Like the Medicare cuts, however, those revenue projections are based on dubious assumptions.  The health law imposed a Medicare payroll tax hike of 0.9 percent and a 3.8 percent tax on non-wage income.  These new taxes would apply to individuals with incomes exceeding $200,000 per year and couples with incomes exceeding $250,000 per year.  But those income thresholds are not indexed for inflation, so by 2035 the new taxes would be hitting a large portion of the American middle class, and more so with every passing year. 

Similarly, the so-called “high cost” insurance tax will apply to family coverage plans in 2018–well after the president will have left office, by the way–with premiums of at least $27,500 per year.  But once imposed, the tax would hit more and more households every year as the threshold would rise with general consumer inflation, not health costs.  By 2035, it wouldn’t be just “Cadillac” plans bumping up against the premium threshold.

Unfortunately, there is also a strong possibility that the cost of the new premium subsidy entitlement program provided through the law’s “exchanges” will far exceed current projections.  CBO’s estimate assumes that most low and moderate wage workers will continue to get their insurance on the job, and thus be ineligible for the new federal assistance program.  But former CBO Director Doug Holtz-Eakin has estimated that some 35 million workers would be better off in the exchanges than in employer plans. 

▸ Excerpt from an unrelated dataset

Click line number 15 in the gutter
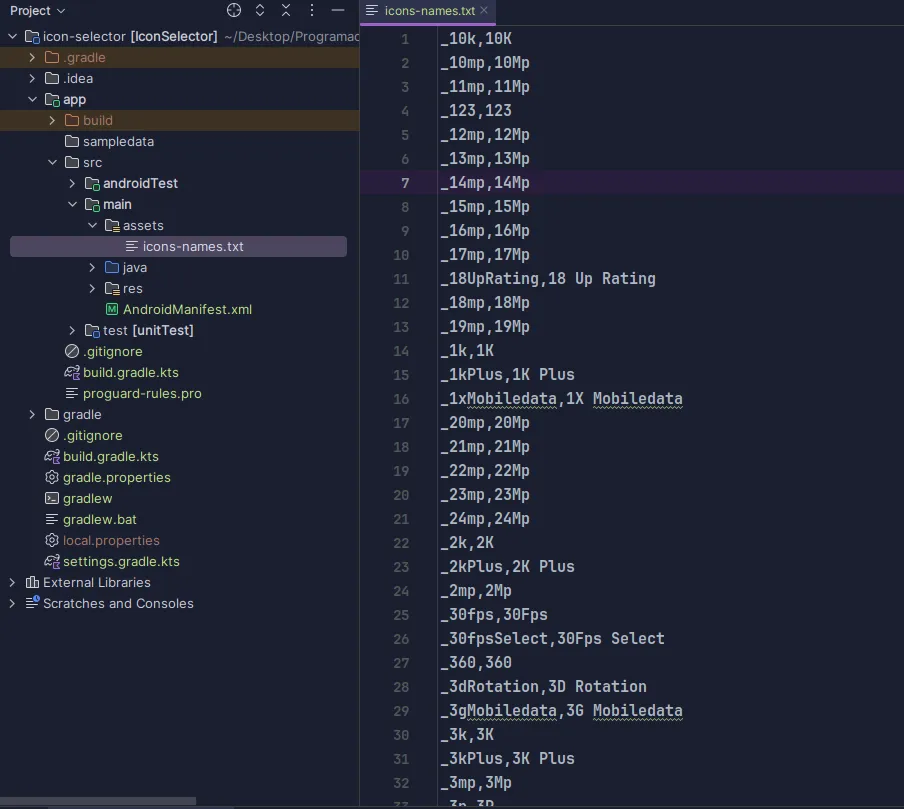This screenshot has height=809, width=904. point(401,375)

The history of federal entitlement programs is that potential beneficiaries eventually find their way to the money.  One way or another, it seems likely that firms will adjust to make workers eligible for maximum federal assistance, especially over the long run.  Holtz-Eakin estimates that migration of more low-income workers into the exchanges could add $500 billion to the new law’s cost over the first  decade compared to CBO’s forecast, and much, much more over long-run.

The primary threat to the nation’s long-term prosperity is runaway federal entitlement spending.  Entitlement costs are set to rise so fast and so quickly that the implications for federal deficits and debt are staggering.  If allowed to stand, the health law has dramatically reduced the flexibility of the federal government to respond to the coming budget crisis.  It locks in massive new spending commitments, and uses every trick in the book to make it look like those commitments have been paid for. 

The truth is that the new law did not match the dead-certain new spending commitments with realistic and sustainable reforms, much less make a dent in the underlying problem of rising entitlement costs.

James C. Capretta is a Fellow at the Ethics and Public Policy Center. He served as an associate director at the White House Office of Management and Budget from 2001 to 2004.